* **PROBLEM DETAILS**: Lines holding the word "agent" must be located in the listing below and copied.

* **EXCERPTED DATA**:
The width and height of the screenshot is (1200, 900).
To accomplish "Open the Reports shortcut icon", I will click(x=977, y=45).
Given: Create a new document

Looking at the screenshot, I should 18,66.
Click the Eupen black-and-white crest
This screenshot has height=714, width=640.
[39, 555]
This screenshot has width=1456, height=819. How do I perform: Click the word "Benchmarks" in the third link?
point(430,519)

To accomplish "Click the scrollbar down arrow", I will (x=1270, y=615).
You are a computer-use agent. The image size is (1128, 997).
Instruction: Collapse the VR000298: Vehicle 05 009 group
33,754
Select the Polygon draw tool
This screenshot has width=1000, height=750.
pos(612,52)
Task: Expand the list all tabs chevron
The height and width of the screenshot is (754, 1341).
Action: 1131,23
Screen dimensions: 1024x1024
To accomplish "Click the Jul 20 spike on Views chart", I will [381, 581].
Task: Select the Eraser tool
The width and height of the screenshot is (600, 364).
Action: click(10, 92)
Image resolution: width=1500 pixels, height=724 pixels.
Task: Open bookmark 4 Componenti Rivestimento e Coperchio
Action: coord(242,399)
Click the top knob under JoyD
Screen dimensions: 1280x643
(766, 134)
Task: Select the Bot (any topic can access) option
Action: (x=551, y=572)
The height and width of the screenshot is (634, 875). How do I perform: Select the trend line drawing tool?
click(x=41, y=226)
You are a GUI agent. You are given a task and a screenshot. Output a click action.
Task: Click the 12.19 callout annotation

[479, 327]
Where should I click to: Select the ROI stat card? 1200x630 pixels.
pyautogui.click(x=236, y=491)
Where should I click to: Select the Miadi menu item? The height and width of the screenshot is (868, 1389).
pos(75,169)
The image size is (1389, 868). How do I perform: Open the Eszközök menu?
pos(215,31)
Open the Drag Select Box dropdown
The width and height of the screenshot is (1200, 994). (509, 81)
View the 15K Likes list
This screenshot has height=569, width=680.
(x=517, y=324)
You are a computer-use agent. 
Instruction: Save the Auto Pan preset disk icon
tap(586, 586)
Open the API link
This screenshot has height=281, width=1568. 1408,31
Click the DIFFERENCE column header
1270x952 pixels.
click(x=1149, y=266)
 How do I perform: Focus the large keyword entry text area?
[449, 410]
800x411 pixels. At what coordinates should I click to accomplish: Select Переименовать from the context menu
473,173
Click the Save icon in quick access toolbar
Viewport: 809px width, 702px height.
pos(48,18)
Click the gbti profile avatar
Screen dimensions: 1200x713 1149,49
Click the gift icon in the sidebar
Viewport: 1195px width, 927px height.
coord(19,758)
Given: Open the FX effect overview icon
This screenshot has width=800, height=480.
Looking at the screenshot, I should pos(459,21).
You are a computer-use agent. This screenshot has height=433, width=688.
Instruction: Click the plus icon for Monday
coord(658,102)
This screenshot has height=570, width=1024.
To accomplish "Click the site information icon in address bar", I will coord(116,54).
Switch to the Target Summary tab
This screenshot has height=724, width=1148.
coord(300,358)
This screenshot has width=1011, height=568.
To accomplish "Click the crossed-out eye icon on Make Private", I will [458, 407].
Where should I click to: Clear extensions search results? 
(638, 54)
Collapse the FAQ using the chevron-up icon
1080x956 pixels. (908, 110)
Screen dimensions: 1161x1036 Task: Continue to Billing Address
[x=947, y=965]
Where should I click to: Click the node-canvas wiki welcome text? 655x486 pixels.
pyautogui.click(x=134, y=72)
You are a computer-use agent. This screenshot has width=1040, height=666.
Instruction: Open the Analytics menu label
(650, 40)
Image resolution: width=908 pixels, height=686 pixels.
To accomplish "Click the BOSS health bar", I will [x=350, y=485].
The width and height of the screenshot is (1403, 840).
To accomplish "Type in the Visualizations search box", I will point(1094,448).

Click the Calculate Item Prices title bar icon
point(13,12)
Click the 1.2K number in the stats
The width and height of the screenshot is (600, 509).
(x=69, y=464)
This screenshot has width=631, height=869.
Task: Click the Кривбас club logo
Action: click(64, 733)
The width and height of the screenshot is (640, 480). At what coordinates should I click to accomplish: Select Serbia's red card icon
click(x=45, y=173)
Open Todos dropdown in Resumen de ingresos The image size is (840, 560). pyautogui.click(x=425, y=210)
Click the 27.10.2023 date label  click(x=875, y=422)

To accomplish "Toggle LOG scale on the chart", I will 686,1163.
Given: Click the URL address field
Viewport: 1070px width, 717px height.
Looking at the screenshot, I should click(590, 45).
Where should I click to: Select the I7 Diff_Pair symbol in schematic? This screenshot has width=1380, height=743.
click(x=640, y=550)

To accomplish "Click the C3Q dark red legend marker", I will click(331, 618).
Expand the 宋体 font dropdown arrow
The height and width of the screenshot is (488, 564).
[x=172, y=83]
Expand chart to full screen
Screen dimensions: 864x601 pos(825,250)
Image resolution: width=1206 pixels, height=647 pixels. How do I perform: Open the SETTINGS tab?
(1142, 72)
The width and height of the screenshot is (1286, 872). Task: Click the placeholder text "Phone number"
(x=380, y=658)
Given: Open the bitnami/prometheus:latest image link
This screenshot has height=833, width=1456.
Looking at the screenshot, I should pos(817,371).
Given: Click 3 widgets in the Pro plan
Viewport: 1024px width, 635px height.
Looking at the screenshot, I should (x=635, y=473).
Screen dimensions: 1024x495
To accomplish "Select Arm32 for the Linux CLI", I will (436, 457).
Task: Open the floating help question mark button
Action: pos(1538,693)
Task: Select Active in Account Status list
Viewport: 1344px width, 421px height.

* **ANSWER FOR THIS EXERCISE**:
You are a computer-use agent. The image size is (1128, 997).
You are a GUI agent. You are given a task and a screenshot. Output a click action.
You are a computer-use agent. 
You are a computer-use agent. This screenshot has height=433, width=688.
You are a computer-use agent. This screenshot has width=1040, height=666.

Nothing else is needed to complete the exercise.